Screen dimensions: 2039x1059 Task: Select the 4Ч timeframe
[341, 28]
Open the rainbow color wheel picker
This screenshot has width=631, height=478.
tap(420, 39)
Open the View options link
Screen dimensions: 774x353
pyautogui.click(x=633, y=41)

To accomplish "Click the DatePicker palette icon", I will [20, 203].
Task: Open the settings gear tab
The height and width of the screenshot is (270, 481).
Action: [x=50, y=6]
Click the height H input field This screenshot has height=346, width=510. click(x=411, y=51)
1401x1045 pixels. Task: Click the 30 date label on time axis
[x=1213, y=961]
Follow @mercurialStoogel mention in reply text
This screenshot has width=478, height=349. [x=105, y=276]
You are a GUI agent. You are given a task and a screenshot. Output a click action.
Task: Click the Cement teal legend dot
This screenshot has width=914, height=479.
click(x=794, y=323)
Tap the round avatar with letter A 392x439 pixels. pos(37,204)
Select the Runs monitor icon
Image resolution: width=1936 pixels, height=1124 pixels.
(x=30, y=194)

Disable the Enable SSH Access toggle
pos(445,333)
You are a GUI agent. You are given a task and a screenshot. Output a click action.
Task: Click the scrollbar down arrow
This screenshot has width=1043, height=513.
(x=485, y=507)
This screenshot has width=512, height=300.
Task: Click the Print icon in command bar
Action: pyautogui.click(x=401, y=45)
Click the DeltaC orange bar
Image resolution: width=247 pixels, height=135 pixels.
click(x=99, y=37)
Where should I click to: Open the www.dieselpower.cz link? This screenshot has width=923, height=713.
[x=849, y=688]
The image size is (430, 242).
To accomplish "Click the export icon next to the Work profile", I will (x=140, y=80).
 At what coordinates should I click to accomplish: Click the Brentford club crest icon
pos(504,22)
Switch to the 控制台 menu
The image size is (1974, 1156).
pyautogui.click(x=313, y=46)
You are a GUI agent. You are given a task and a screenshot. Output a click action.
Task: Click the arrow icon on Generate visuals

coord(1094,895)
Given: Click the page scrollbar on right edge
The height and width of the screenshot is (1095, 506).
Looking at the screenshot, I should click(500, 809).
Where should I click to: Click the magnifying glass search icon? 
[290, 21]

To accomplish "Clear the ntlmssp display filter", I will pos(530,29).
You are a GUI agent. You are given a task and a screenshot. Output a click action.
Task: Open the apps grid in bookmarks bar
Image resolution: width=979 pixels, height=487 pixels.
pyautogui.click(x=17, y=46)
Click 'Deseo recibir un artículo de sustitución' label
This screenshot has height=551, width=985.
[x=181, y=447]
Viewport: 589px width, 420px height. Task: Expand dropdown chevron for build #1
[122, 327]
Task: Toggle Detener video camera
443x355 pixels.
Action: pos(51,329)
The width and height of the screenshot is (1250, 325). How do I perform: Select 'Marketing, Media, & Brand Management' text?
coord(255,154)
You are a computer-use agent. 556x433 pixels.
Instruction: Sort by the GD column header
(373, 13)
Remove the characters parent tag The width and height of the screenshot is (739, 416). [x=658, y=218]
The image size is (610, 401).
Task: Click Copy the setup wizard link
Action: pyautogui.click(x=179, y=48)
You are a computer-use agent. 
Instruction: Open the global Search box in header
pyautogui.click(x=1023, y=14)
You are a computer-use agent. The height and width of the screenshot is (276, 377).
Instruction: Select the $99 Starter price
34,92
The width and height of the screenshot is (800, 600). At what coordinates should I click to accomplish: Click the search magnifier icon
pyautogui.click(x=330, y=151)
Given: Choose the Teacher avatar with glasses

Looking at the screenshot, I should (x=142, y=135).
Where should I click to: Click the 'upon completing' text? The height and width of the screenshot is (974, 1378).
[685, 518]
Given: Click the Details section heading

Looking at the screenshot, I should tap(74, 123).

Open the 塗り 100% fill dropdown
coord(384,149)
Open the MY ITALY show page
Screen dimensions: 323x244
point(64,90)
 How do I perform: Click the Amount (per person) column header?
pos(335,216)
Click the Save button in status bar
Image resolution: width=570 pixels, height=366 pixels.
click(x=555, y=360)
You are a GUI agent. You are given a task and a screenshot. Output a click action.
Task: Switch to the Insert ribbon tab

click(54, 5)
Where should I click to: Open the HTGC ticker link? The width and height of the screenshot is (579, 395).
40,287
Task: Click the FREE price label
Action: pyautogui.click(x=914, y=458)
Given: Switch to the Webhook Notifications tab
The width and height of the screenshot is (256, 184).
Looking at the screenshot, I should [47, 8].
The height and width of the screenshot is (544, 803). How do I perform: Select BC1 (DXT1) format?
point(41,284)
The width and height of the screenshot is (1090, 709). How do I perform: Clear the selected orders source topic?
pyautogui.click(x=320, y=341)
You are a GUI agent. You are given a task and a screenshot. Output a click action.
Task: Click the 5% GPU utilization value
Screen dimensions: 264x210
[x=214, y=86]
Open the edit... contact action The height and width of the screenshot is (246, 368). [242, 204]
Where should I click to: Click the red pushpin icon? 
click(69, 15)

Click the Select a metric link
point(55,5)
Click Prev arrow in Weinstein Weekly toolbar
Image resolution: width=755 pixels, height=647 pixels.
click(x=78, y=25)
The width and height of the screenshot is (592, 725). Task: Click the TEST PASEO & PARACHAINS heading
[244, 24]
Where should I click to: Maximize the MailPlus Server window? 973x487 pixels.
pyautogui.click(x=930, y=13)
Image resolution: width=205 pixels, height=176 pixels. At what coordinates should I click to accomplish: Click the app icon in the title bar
============
**WORK INSTRUCTIONS:**
Rewrite all of the material above, swapping every "click action" for "tap action" and leaving everything else unchanged.

**COMPLETE RESPONSE:**
Screen dimensions: 2039x1059 Task: Select the 4Ч timeframe
[341, 28]
Open the rainbow color wheel picker
This screenshot has width=631, height=478.
tap(420, 39)
Open the View options link
Screen dimensions: 774x353
pyautogui.click(x=633, y=41)

To accomplish "Click the DatePicker palette icon", I will [20, 203].
Task: Open the settings gear tab
The height and width of the screenshot is (270, 481).
Action: [x=50, y=6]
Click the height H input field This screenshot has height=346, width=510. click(x=411, y=51)
1401x1045 pixels. Task: Click the 30 date label on time axis
[x=1213, y=961]
Follow @mercurialStoogel mention in reply text
This screenshot has width=478, height=349. [x=105, y=276]
You are a GUI agent. You are given a task and a screenshot. Output a tap action.
Task: Click the Cement teal legend dot
This screenshot has width=914, height=479.
click(x=794, y=323)
Tap the round avatar with letter A 392x439 pixels. pos(37,204)
Select the Runs monitor icon
Image resolution: width=1936 pixels, height=1124 pixels.
(x=30, y=194)

Disable the Enable SSH Access toggle
pos(445,333)
You are a GUI agent. You are given a task and a screenshot. Output a tap action.
Task: Click the scrollbar down arrow
This screenshot has width=1043, height=513.
(x=485, y=507)
This screenshot has width=512, height=300.
Task: Click the Print icon in command bar
Action: pyautogui.click(x=401, y=45)
Click the DeltaC orange bar
Image resolution: width=247 pixels, height=135 pixels.
click(x=99, y=37)
Where should I click to: Open the www.dieselpower.cz link? This screenshot has width=923, height=713.
[x=849, y=688]
The image size is (430, 242).
To accomplish "Click the export icon next to the Work profile", I will (x=140, y=80).
 At what coordinates should I click to accomplish: Click the Brentford club crest icon
pos(504,22)
Switch to the 控制台 menu
The image size is (1974, 1156).
pyautogui.click(x=313, y=46)
You are a GUI agent. You are given a task and a screenshot. Output a tap action.
Task: Click the arrow icon on Generate visuals

coord(1094,895)
Given: Click the page scrollbar on right edge
The height and width of the screenshot is (1095, 506).
Looking at the screenshot, I should click(500, 809).
Where should I click to: Click the magnifying glass search icon? 
[290, 21]

To accomplish "Clear the ntlmssp display filter", I will pos(530,29).
You are a GUI agent. You are given a task and a screenshot. Output a tap action.
Task: Open the apps grid in bookmarks bar
Image resolution: width=979 pixels, height=487 pixels.
pyautogui.click(x=17, y=46)
Click 'Deseo recibir un artículo de sustitución' label
This screenshot has height=551, width=985.
[x=181, y=447]
Viewport: 589px width, 420px height. Task: Expand dropdown chevron for build #1
[122, 327]
Task: Toggle Detener video camera
443x355 pixels.
Action: pos(51,329)
The width and height of the screenshot is (1250, 325). How do I perform: Select 'Marketing, Media, & Brand Management' text?
coord(255,154)
You are a computer-use agent. 556x433 pixels.
Instruction: Sort by the GD column header
(373, 13)
Remove the characters parent tag The width and height of the screenshot is (739, 416). [x=658, y=218]
The image size is (610, 401).
Task: Click Copy the setup wizard link
Action: pyautogui.click(x=179, y=48)
You are a computer-use agent. 
Instruction: Open the global Search box in header
pyautogui.click(x=1023, y=14)
You are a computer-use agent. The height and width of the screenshot is (276, 377).
Instruction: Select the $99 Starter price
34,92
The width and height of the screenshot is (800, 600). At what coordinates should I click to accomplish: Click the search magnifier icon
pyautogui.click(x=330, y=151)
Given: Choose the Teacher avatar with glasses

Looking at the screenshot, I should (x=142, y=135).
Where should I click to: Click the 'upon completing' text? The height and width of the screenshot is (974, 1378).
[685, 518]
Given: Click the Details section heading

Looking at the screenshot, I should tap(74, 123).

Open the 塗り 100% fill dropdown
coord(384,149)
Open the MY ITALY show page
Screen dimensions: 323x244
point(64,90)
 How do I perform: Click the Amount (per person) column header?
pos(335,216)
Click the Save button in status bar
Image resolution: width=570 pixels, height=366 pixels.
click(x=555, y=360)
You are a GUI agent. You are given a task and a screenshot. Output a tap action.
Task: Switch to the Insert ribbon tab

click(54, 5)
Where should I click to: Open the HTGC ticker link? The width and height of the screenshot is (579, 395).
40,287
Task: Click the FREE price label
Action: pyautogui.click(x=914, y=458)
Given: Switch to the Webhook Notifications tab
The width and height of the screenshot is (256, 184).
Looking at the screenshot, I should [47, 8].
The height and width of the screenshot is (544, 803). How do I perform: Select BC1 (DXT1) format?
point(41,284)
The width and height of the screenshot is (1090, 709). How do I perform: Clear the selected orders source topic?
pyautogui.click(x=320, y=341)
You are a GUI agent. You are given a task and a screenshot. Output a tap action.
Task: Click the 5% GPU utilization value
Screen dimensions: 264x210
[x=214, y=86]
Open the edit... contact action The height and width of the screenshot is (246, 368). [242, 204]
Where should I click to: Click the red pushpin icon? 
click(69, 15)

Click the Select a metric link
point(55,5)
Click Prev arrow in Weinstein Weekly toolbar
Image resolution: width=755 pixels, height=647 pixels.
click(x=78, y=25)
The width and height of the screenshot is (592, 725). Task: Click the TEST PASEO & PARACHAINS heading
[244, 24]
Where should I click to: Maximize the MailPlus Server window? 973x487 pixels.
pyautogui.click(x=930, y=13)
Image resolution: width=205 pixels, height=176 pixels. At what coordinates should I click to accomplish: Click the app icon in the title bar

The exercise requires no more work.